DATABASE NORMALIZATION
Database Normalization is a technique of organizing the data in the database.
Normalization is a systematic approach of decomposing tables to eliminate data redundancy
and undesirable characteristics such as insertion, update and deletion anomalies. It is a
multi-step process that puts data into tabular form by removing duplicated data from the
relation tables.
Normalization is used mainly for two purpose: Eliminating Redundant data and Ensuring
data dependencies i.e data is logically stored.
PROBLEM WITHOUT NORMALIZATION
If a table is not properly normalized and has data redundancy then it will not only eat up
extra memory space but will also make it difficult to handle and update the database,
without facing data loss.

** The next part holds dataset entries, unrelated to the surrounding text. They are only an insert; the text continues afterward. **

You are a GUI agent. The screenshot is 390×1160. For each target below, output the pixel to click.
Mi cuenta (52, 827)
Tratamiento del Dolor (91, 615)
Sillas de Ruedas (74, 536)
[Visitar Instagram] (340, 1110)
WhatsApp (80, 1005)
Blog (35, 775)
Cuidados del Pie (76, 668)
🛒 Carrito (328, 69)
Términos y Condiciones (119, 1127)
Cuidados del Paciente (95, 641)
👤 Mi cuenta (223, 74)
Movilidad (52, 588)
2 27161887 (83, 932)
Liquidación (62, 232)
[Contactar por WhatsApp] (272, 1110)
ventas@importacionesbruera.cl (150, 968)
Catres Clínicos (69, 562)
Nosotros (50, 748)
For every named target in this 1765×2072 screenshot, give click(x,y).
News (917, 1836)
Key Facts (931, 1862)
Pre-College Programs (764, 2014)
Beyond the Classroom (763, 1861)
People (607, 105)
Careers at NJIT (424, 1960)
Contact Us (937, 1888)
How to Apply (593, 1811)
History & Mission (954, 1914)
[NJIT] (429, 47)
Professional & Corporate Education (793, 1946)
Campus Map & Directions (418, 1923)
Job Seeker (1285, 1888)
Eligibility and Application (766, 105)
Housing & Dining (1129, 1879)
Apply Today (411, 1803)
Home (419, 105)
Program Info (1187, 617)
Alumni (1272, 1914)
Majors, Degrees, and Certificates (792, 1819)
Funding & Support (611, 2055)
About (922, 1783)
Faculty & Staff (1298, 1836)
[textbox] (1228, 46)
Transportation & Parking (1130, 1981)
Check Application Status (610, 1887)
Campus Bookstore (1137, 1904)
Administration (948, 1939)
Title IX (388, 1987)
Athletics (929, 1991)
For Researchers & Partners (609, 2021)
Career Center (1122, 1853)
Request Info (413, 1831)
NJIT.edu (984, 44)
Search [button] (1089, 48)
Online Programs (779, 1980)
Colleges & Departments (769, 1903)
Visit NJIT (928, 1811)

Insertion, Updating and Deletion Anomalies are very frequent if
database is not normalized.
NORMALIZATION RULES
1. First Normal Form (1NF)
2. Second Normal Form (2NF)
3. Third Normal Form (3NF)
4. Boyce- Codd Normal Form (4NF)
FIRST NORMAL FORM
The inventor of the relational model Edgar Codd proposed the theory of database
normalization to reduce data redundancy and improve data integrity and consistency. With
the introduction of first normal form, he continued to extend the theory with second and
third normal form. Later on, Raymond Boyce also joined to develop the theory of Boyce-
Codd Normal form.
In other to understand this normalization rules, the following Student table will be used.
Assuming a Student table is created to store information or records of student, without any
normalization, all information is stored in one table as shown below:
StudNames StudAddress CoursesOffered Salutation CourseStatus
Janet Jackson Tanke CSC 717, CSC Miss. Core, Optional
718
Ifeoluwa Daniel GRA CSC 719, CSC Mr. Optional, Core
720
Ifeoluwa Daniel Oke-Odo CSC 718 Mr. Optional
In this table, courses offered has multiple values. In other for this table to be in first normal
form, the rules of first normal form must be applied.
First normal form rules
- Each table cell should contain a single value
- Each record needs to be unique.
Following these rules, the table becomes:
StudNames StudAddress CoursesOffered Salutation CourseStatus
Janet Jackson Tanke CSC 717 Miss. Core
Janet Jackson Tanke CSC 718 Miss. Optional
Ifeoluwa Daniel GRA CSC 719 Mr. Optional
Ifeoluwa Daniel GRA CSC 720 Mr. Core
Ifeoluwa Daniel Oke-Odo CSC 718 Mr. Optional
Note: This Student table above is now in first normal form
Primary Key: A primary key is a single column value used to identify a database record
uniquely.
It has following attributes
A primary key cannot be NULL
A primary key value must be unique
The primary key values cannot be changed
The primary key must be given a value when a new record is inserted.
Composite Key: Is a primary key that is composed of multiple columns used to identify a
record uniquely. In the Student table above, there are two records with the same names but
different address, therefore both Names and Address will be required to identify a record
uniquely. This is a composite key.
Foreign Key: It references the primary key of another Table. It helps to connect Tables in a
database. Its attributes are:
A foreign key can have a different name from its primary key
It can only have values present in the primary key
It ensures rows in one table have corresponding rows in another
Unlike the Primary key, they do not have to be unique. Most often they aren't
Foreign keys can be null even though primary keys can not
Second Normal Form Rules
- It must be in first normal form
- Have single column primary key
StudNum StudNames StudAddress Salutation
001 Janet Jackson Tanke Miss.
002 Ifeoluwa Daniel GRA Mr.
003 Ifeoluwa Daniel Okeodo Mr.
Table 1
StudNum CoursesOffered
001 CSC 717
001 CSC 718
002 CSC 719
002 CSC720
003 CSC 718
Table 2
The first normal table has been divided into two tables. Table 1 contains Student
information and Table 2 contains information on courses offered. A new column called
StudNum has been introduced which is the primary key for table 1. Therefore, records can
be uniquely identified.
StudNum in table 2 serve as a foreign key to the StudNum in Table 1.
Transitive Functional dependency: This occurs when changing a non- key column might
cause any of the other non-key columns to change. For instance in table 1, changing the
non-key column StudNames may change the salutation
Third normal form
- It must be in second normal form
- Has no transitive functional dependencies
StudNum StudNames StudAddress Salutation
001 Janet Jackson Tanke 2
002 Ifeoluwa Daniel GRA 1
003 Ifeoluwa Daniel Okeodo 1
Table 1
StudNum CoursesOffered
001 CSC 717
001 CSC 718
002 CSC 719
002 CSC720
003 CSC 718
Table 2
SalutationNum Salutations
1 Mr.
2 Miss.
3 Mrs.
Table 3
The table has been divided again and created a new table which stores Salutations.
There are no transitive functional dependencies, and hence the table is in 3NF. In Table 3
Salutation ID is primary key, and in Table 1 Salutation ID is foreign to primary key in Table 3.